Whole genome sequencing samples from patients with COVID-19 infection over the period of 2020–2022 using the above mentioned NGS methods allowed us to detect different variants (lineages and clades) of SARS-CoV-2 contributing to all four waves of COVID-19 pandemic. Our investigation showed that all viruses circulating during the 3rd wave and 4th waves belonged to the Delta and Omicron variants, respectively. Analysis of the mutations identified in our genome-wide study, showed that with the emergence of each new variant in our country, the COVID-19 pandemic has also progressed. This may be due to the considerable increase in the number of mutations (Alpha—46, Delta- 146, and Omicron—200 mutations were observed in studied samples) in each emerged variant that shows the SARS-CoV-2 evolution. Here, it is reasonable to mention that we have encountered several challenges during our research on SARS-CoV-2. When SARS-CoV-2 was first introduced to Uzbekistan, there was a shortage of test systems for widespread population testing. Consequently, during the initial pandemic wave, there was a global demand for reagents of genome sequencing, leading to high costs. As a consequence, our laboratory was unable to sequence a large number of samples compared to other research facilities. In addition, we struggled to maintain a consistent sample size across different waves. We believe that we would have achieved even better results if we had been able to sequence a larger number of samples and the same number of samples from each wave. Furthermore, during the pandemic, researchers have gained expertise in genome sequencing, and the laboratory has been well-equipped, leading to an increased level of preparedness for similar situations.
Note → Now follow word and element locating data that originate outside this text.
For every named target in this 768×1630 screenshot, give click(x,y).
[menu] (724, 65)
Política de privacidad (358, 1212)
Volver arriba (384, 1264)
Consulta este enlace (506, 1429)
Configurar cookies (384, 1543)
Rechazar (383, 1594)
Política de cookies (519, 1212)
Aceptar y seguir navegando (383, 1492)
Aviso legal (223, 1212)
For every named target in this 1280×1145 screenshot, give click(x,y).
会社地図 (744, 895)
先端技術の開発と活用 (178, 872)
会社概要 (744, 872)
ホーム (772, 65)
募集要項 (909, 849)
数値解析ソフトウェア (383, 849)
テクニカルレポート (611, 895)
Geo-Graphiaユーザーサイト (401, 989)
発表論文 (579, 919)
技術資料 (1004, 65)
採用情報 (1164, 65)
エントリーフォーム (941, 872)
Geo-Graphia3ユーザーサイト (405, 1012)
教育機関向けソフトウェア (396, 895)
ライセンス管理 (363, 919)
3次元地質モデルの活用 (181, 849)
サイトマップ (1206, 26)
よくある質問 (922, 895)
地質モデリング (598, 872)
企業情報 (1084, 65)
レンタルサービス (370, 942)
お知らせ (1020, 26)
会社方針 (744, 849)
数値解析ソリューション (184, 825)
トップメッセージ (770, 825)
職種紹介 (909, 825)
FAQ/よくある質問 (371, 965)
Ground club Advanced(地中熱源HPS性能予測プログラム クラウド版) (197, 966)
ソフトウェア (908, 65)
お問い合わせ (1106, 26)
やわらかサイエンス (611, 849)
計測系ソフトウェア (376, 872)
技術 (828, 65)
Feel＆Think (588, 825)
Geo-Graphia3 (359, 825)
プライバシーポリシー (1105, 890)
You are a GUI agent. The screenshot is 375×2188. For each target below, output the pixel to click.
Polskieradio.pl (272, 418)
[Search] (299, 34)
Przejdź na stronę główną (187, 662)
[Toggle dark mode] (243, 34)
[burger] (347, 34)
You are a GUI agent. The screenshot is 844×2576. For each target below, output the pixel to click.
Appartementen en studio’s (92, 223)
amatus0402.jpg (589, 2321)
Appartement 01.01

We hoped that the detection of new variants that were circulated in Uzbekistan would have important implications for national health policy by enabling rapid tracking and investigation of infections in hospitals and communities and developing on-time alternative measures against them.

Supporting information

S1 Table. The substitutions of nonstructural proteins and accessory proteins during the four waves of SARS-CoV2 pandemic in Uzbekistan.

(DOCX)

S1 File. Genome sequences of 110 SARS-CoV-2 samples from Uzbekistan collected during four pandemic waves.

(TXT)

S2 File. SARS-CoV-2 genome annotation metadata of 110 samples from Uzbekistan collected during four pandemic waves.

Variants, lineages, clades, and all amino acid substitutions are listed.

(XLSX)

Data Availability

The data generated and analysed in this study were submitted to GISAID and available for registered users at https://gisaid.org, with accession IDs from EPI_ISL_18378686 to EPI_ISL_3189001. The whole genome sequencing reads of 110 SARS-CoV-2 samples and genome metadata used and analysed in this study are available in the S1 and S2 Files.

Funding Statement

This study has been supported by the research grant from the Ministry of Innovative Development, Republic of Uzbekistan (Research Grant number: А-IRV-2021-125). The funders had no role in study design, data collection and analysis, decision to publish, or preparation of the manuscript. There was no additional external funding received for this study and no authors received award from this foundation.